§ Task objective
Return exactly the span of lines in the following data that opens with the line containing "Screen dimensions: 1456x819" and closes with the line containing "Given: Click the Скачать все download button". Include nothing else.
----- Records for the exercise -----
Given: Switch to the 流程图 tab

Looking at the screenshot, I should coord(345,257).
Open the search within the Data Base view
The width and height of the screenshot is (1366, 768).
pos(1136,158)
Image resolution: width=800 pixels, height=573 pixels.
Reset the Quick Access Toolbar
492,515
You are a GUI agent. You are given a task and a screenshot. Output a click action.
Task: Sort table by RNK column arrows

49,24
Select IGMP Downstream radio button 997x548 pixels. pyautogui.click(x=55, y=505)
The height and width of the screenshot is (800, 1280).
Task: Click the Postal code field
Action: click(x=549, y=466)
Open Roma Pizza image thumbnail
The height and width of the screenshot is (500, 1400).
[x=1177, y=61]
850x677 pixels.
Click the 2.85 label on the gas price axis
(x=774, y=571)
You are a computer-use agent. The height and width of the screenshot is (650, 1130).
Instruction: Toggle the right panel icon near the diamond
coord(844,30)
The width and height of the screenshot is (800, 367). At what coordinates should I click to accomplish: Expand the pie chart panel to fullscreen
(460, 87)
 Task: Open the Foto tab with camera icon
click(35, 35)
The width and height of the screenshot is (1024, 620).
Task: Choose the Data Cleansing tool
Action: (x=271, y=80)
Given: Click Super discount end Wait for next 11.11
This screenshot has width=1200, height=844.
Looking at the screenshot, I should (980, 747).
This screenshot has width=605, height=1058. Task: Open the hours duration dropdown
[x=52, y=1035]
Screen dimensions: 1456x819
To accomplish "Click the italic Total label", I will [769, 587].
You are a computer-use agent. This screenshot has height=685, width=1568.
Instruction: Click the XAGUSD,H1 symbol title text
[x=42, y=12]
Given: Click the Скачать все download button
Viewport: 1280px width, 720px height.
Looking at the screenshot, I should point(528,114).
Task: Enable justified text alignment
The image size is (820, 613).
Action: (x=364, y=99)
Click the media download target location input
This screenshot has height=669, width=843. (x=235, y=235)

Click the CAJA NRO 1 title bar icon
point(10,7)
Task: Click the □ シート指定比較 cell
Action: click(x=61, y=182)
-----
§ Response area
Screen dimensions: 1456x819
To accomplish "Click the italic Total label", I will [769, 587].
You are a computer-use agent. This screenshot has height=685, width=1568.
Instruction: Click the XAGUSD,H1 symbol title text
[x=42, y=12]
Given: Click the Скачать все download button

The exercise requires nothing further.